CONSIGNES DE L'EXERCICE =
A: Transcrivez l'extrait sans rien modifier, en commençant par « Dans le milieu » et en poursuivant jusqu'à « un peu primaire. ».
B: D'après l'extrait, répondez brièvement :
(i) Quel âge Simone venait-elle d'avoir ?
(ii) Dans quelle ville le voyage d'affaire de fin janvier était-il prévu ?
(iii) Quels sont les prénoms des deux enfants adoptés par le nouveau directeur et sa femme ?

EXTRAIT DU TEXTE =

Les escaliers noirs des Dominicaines - 1



Simone venait d'avoir 39 ans, elle était encore jeune, elle n'avait pas d'enfant.
Elle avait arrêté l'école après le Certificat d'étude mais dotée d'une intelligence vive, elle était partie faire le tour de l'Angleterre à vélo pour apprendre l'anglais puis en revenant avait pris des cours de secrétariat le soir tout en travaillant, elle s'était bien débrouillée, elle était maintenant chef de produit dans une grosse boîte de carte de voeux américaine, basée à Monaco.
Elle avait des convictions, et ne se remettait jamais en question, c'était une battante, si les autres ne suivaient pas tant pis pour eux, si les autres ne partageaient pas ses idées, c'est qu'ils n'étaient pas intelligents, si les autres la critiquaient, c'est qu'ils étaient jaloux. Et comme ça elle avait avancé, un premier mariage raté, une seconde aventure avortée n'avaient pas entravé sa confiance en elle, elle fonçait.
Simone était belle, elle plaisait et elle le savait.
Un voyage d'affaire était prévu à Toronto fin janvier pour aller rencontrer le nouveau directeur export. Elle devait y aller.
Dans le milieu des années soixante, le Canada n'était pas encore tellement tourné vers l'extérieur et était encore engoncé dans son puritanisme un peu primaire.
Lorsque Simone débarqua à l'aéroport, bronzée avec son grand sourire et son humour ravageur, elle fit sensation et le nouveau directeur tomba tout cru dans le panneau !!
Il avait à peine 32 ans, marié depuis déjà 10 ans , ils avaient adopté avec sa femme deux enfants, Bob 5 ans et Lesley, 3 ans. Il avait une petite vie d'américain type, boulot tous les jours, journaux financiers tous les matins, golf tous les week-end. Mais la française était venue tout chamboulée et il était tombé amoureux !
Début mars il était déjà à Monaco et Simone lui faisait découvrir l'amour, l'Amour avec tous les A possibles et imaginables ! En avril il se donnèrent rendez-vous en Suisse, à Verbier et elle lui dit qu'elle voulait un enfant et pris dans le tourbillon de toutes ces nouvelles émotions il lui fit un enfant ! Lui promit de l'épouser, de tout quitter de venir s'installer en France ...
Mais de retour chez lui, sa femme et ses enfants l'attendaient , sa maison, son boulot, son golf, ses journaux et jamais il ne réussit à dire à sa femme ce qu'il avait fait. La journée, il rêvait, sur son petit nuage, il s'imaginait entrain d'apprendre le français allongé à côté de Simone mais le soir il rentrait, s'installait dans son fauteuil et jamais il n'eut le courage de parler, jamais.

DONNÉES ENREGISTRÉES =

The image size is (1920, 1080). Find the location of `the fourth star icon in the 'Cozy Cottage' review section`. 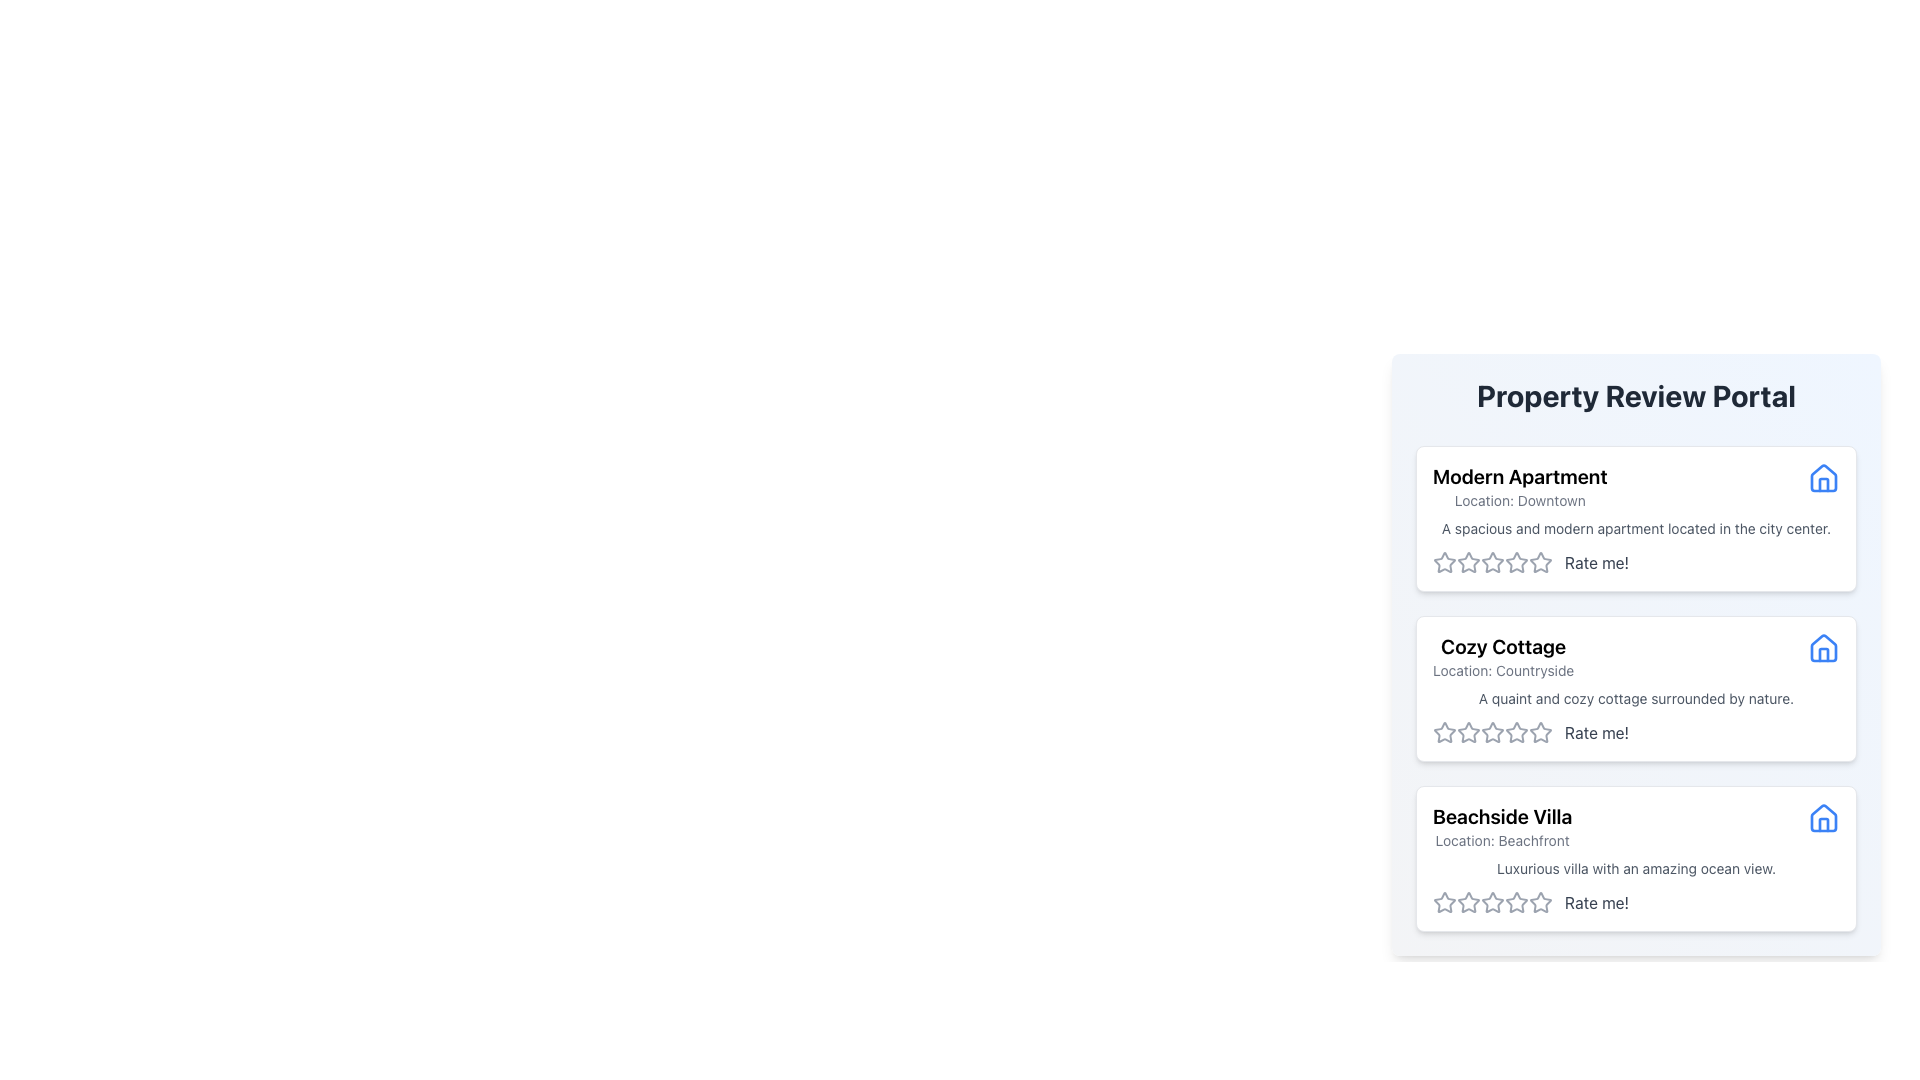

the fourth star icon in the 'Cozy Cottage' review section is located at coordinates (1539, 732).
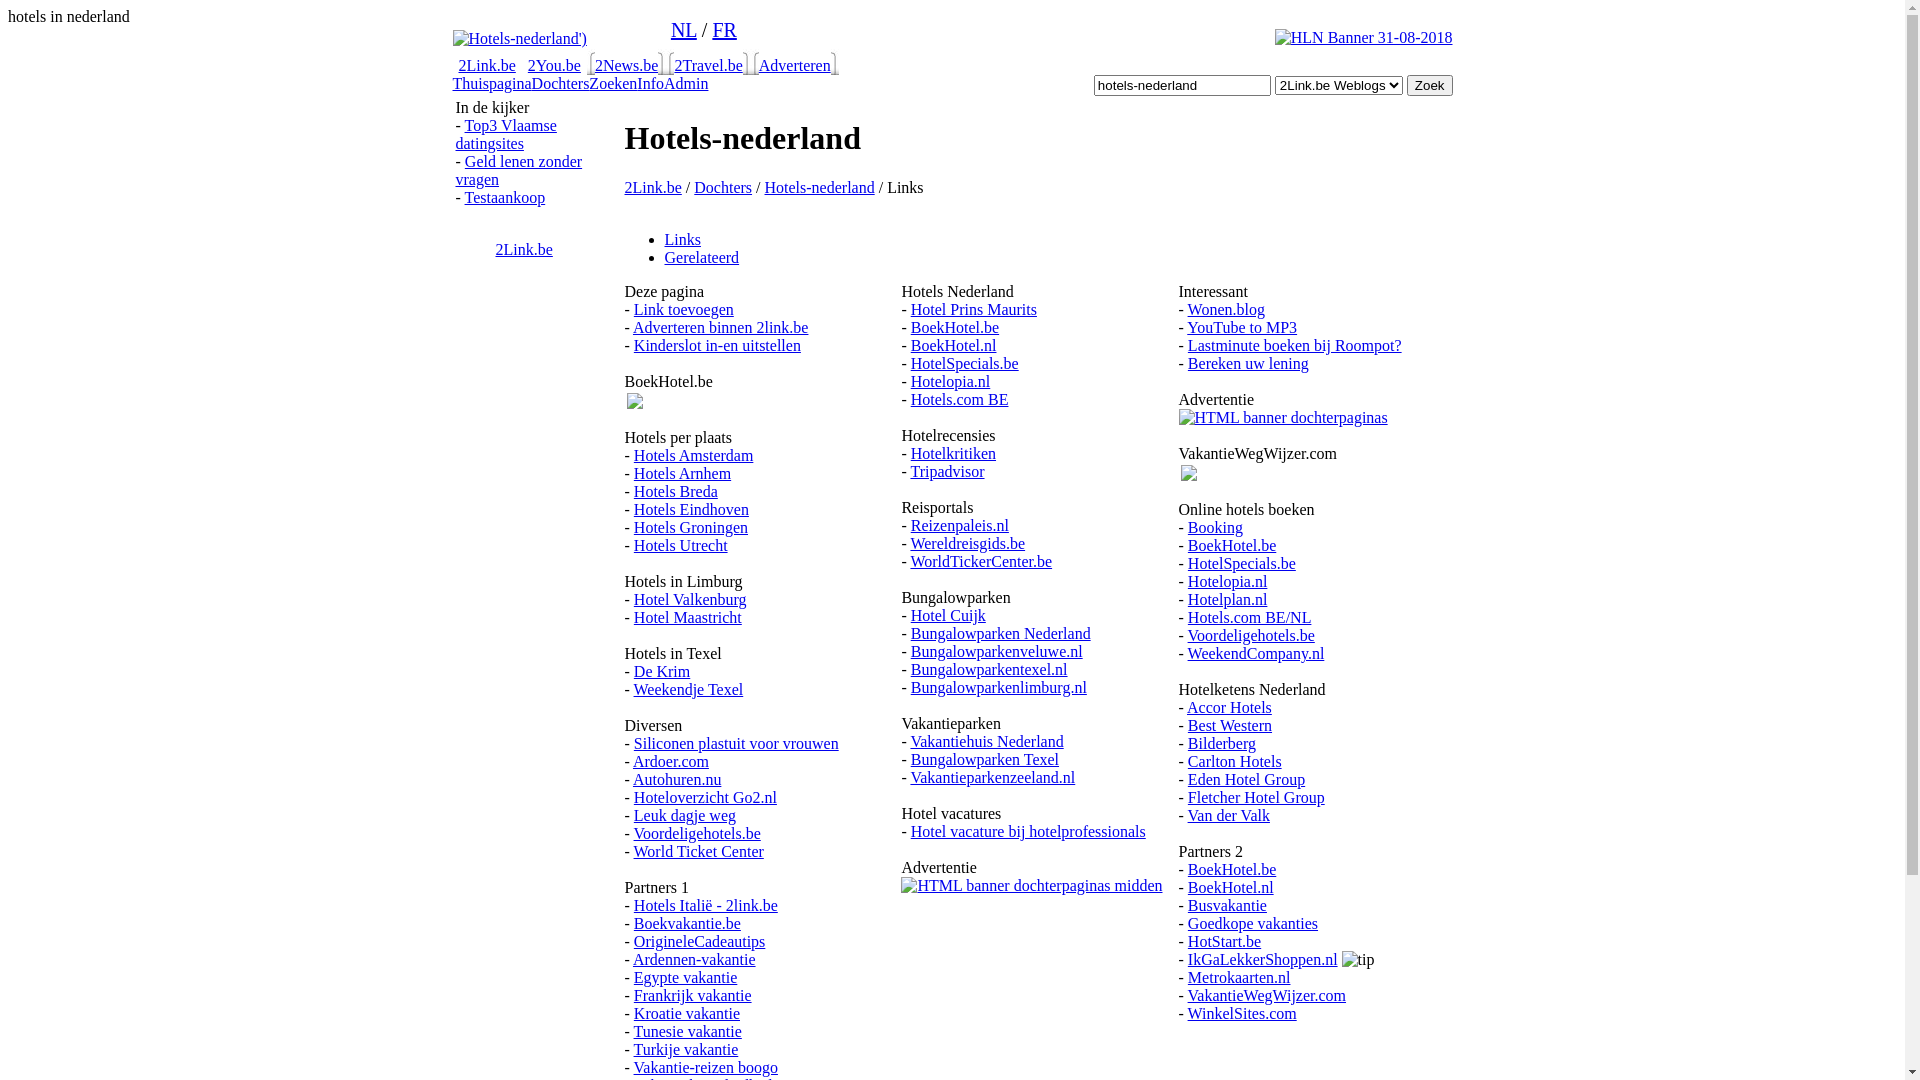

CORRIGÉ DE L'EXERCICE =
A:
Dans le milieu des années soixante, le Canada n'était pas encore tellement tourné vers l'extérieur et était encore engoncé dans son puritanisme un peu primaire.

B:
(i) 39 ans.
(ii) À Toronto.
(iii) Bob et Lesley.